Although the combined contraceptive pill can make periods lighter and less painful, many women still struggle with their monthly withdrawal bleed and would prefer to avoid it and the symptoms that come with it, which is the obvious benefit of continuous pill taking. “We don’t need a regular monthly bleed to be healthy, and lots of women welcome the option of avoiding bleeding and the pain, headaches and mood changes that can go along with it,” Dr Jane explains.
But continuous pill taking has also been shown to make the pill a more effective contraceptive. Dr Jane expands on this by saying, “Pill taking often isn’t perfect; the riskiest time to miss pills is at the beginning and the end of a pill-free interval. By taking fewer hormone-free intervals (‘breaks’), or shortening them to four days, it is possible that women could reduce the risk of getting pregnant on combined hormonal contraception.”
Ellie, 24 and living in Manchester, has been taking her pill continuously for around 6 months now, and avoiding the withdrawal bleed has benefitted both her mental and physical health, “I feel way more in control of my own body now,” she says.
Can anyone do it?
As long as it is safe for someone to use the combined pill, it is safe for them to take pill packets back to back with no break.
According to the NHS, the combined pill may not be right for you if you are pregnant, you smoke and are over the age of 35, you are overweight, or if you have had or have a number of health issues including blood clots, a stroke and severe migraines. A number of other conditions and medicines may also mean that you cannot take the combined contraceptive pill, so always discuss this with your doctor.
Are there any downsides to continuous pill taking?
The FSRH are very clear that there is no health benefit from the seven-day hormone-free interval.
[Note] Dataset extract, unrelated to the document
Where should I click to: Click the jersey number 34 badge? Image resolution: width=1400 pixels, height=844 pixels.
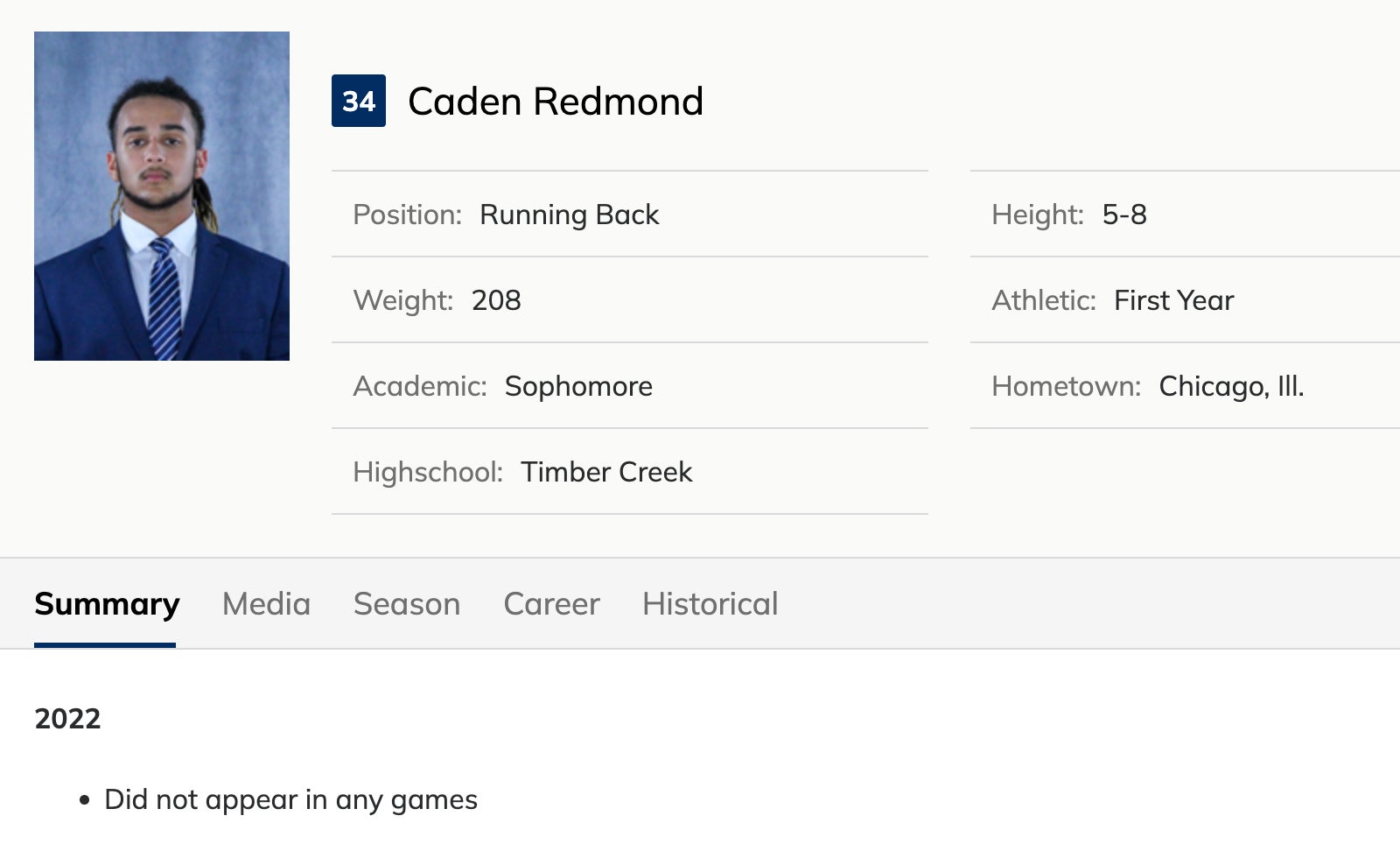click(x=359, y=102)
Chelsey, 21 and living in Merseyside, says that she enjoys having her monthly withdrawal bleed because she has polycystic ovaries syndrome, and it reassures her that “everything is working down there”. But it is purely a matter of personal preference, as continuous pill taking is just as safe as taking the pill with the seven-day break.
Dr Jane explains that many women take one week off from their pill each month in order to reassure themselves that they are not pregnant. But the withdrawal bleed does not guarantee this. It is just the body’s reaction to no longer having the contraceptive chemicals in your system.
Many women feel uncomfortable discussing their sexual health with their GP, especially if they have had experiences in which doctors have told them contradictory information. But it is always worth making an appointment with your GP or a sexual health expert to discuss making changes to your contraception, as well as educating yourself on it by reading all of the latest information produced by organisations like the FSRH and the NHS.